With its terrible human cost but limited economic impact, China's earthquake has thrown a spotlight on the regional disparities in development in the rapidly growing country.
Factories in the boomtowns of the east coast have fuelled China’s double-digit economic growth and won the country a reputation for being the world’s factory floor.
But the earthquake in the southwestern Sichuan region is believed to have killed more than 50,000 people and damaged more than 15 million buildings.
The government of one city alone, Deyang, has estimated the economic cost locally will be 200 billion yuan (US$28.5 billion).
Nonetheless, analysts doubt that the tragedy will dent China’s rising economic might.
“It happened in a region of mountains and forests, which is less developed and has a poor population,” said Hu Yifan, an analyst at the Natixis banking group.
“It has a limited impact on the macro level,” she said.
With 87 million people in its area of 485,000km², Sichuan has a larger population than Germany.
But it contributes only 4.2 percent to China’s GDP and serves as the base for a mere 0.6 percent of China’s exports, research by Lehman Brothers showed.
Sichuan “is a major province in terms of population and agriculture, but its part in industrial production and manufacturing is relatively small,” said Sun Mingchun (孫明春), an economist at the firm.
Monday’s quake, however, left analysts shuddering at the potential impact if it had hit the Pearl River Delta, the southern hub of manufacturing that includes Guangzhou and Shenzhen.
“There would be no comparison if the same disaster had struck the Pearl River Delta, which accounts for 30 percent of exports and 10 percent of GDP,” said Jean-Francois Huchet, director of the Hong Kong-based French Centre for Research on Contemporary China.
Sichuan has nonetheless seen rapid economic growth in recent years as the government tries to spread the recent wealth.
Sichuan’s GDP grew at 14.5 percent on an annual basis in the first quarter of this year, outpacing the 10.6 percent for the country as a whole, official data showed.
But the development has been mostly limited to isolated urban pockets including Chengdu and Chongqing, an autonomous area bordering Sichuan. Both escaped lightly from the earthquake.
“You can see from this how wealth has been distributed and how limited it has been in the west. Growth has essentially been concentrated in the coastal provinces of the east,” said Valerie Niquet, researcher at the French Institute for International Relations.
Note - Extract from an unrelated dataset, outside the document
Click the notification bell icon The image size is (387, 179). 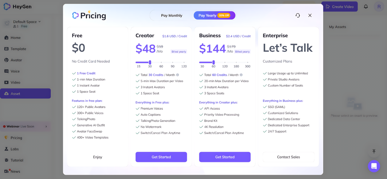coord(366,7)
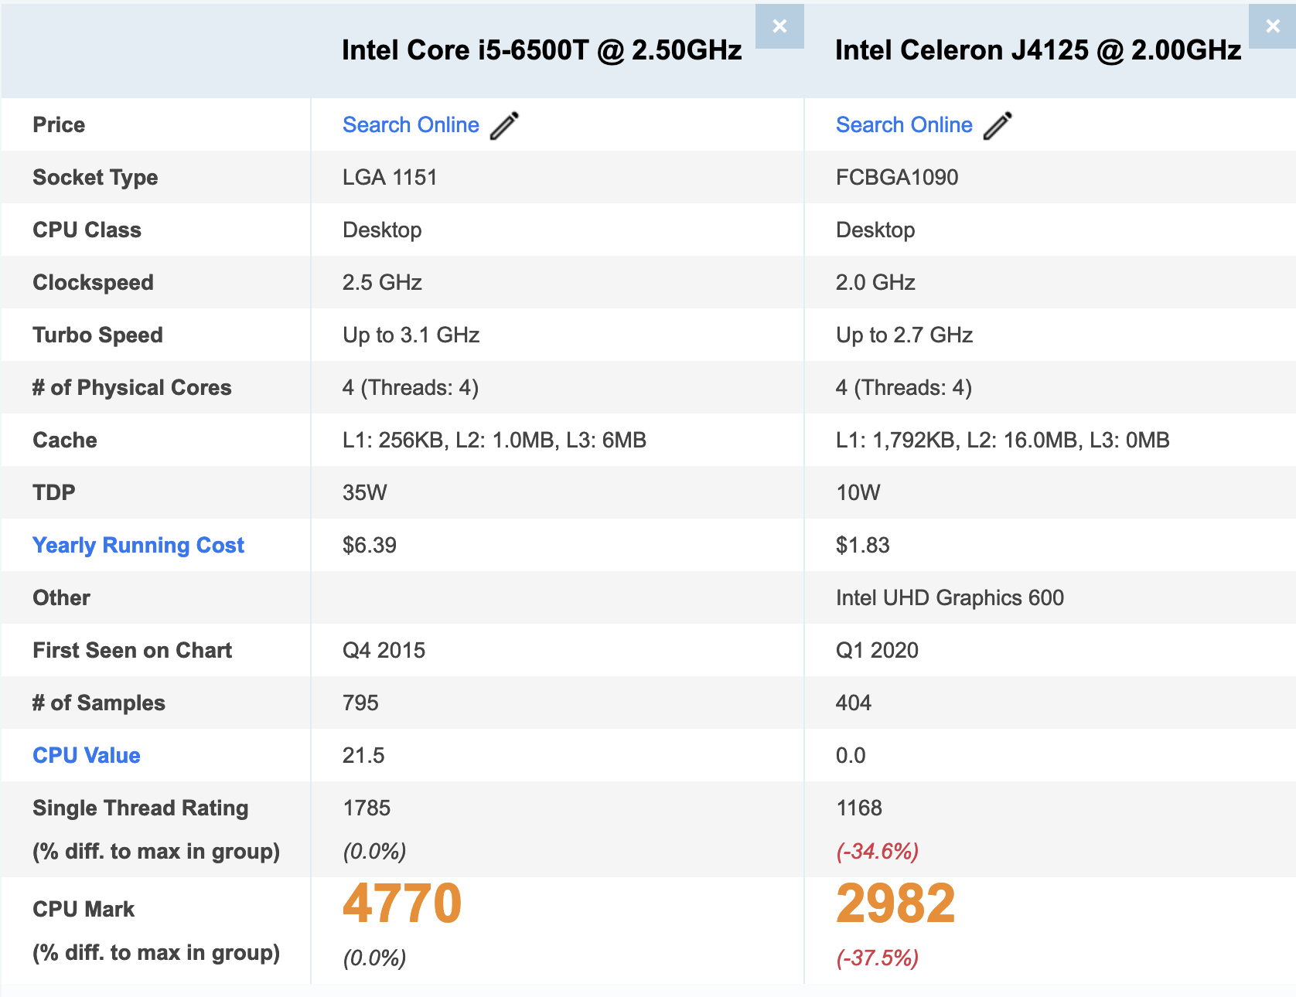
Task: Click pencil icon to edit Celeron J4125 price
Action: (x=998, y=125)
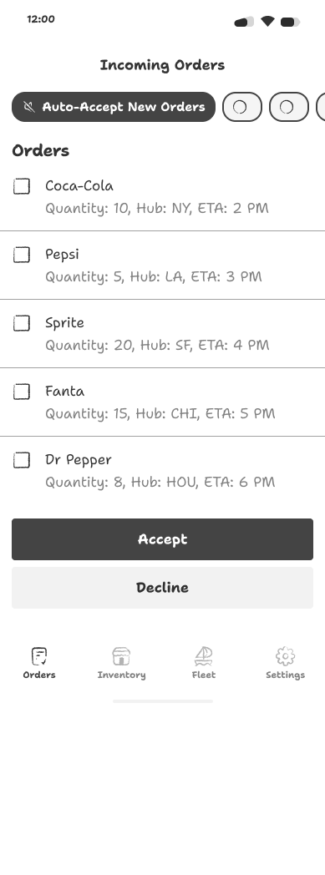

She said the earthquake would certainly have a serious impact on daily life for Sichuan residents.
The agriculture ministry said on Saturday that the earthquake had severely damaged the farm infrastructure of Sichuan and that it would be difficult to immediately resume full agricultural production.
However, the ministry promised that stepped-up production in other provinces would prevent food shortages of further rises in food prices nationwide.
Sichuan also suffered major destruction to infrastructure — including, tragically, the destruction of close to 7,000 schools as children were in class.
“The state had withdrawn and left it up to local governments, which didn’t have the means they needed,” Niquet said of the infrastructure.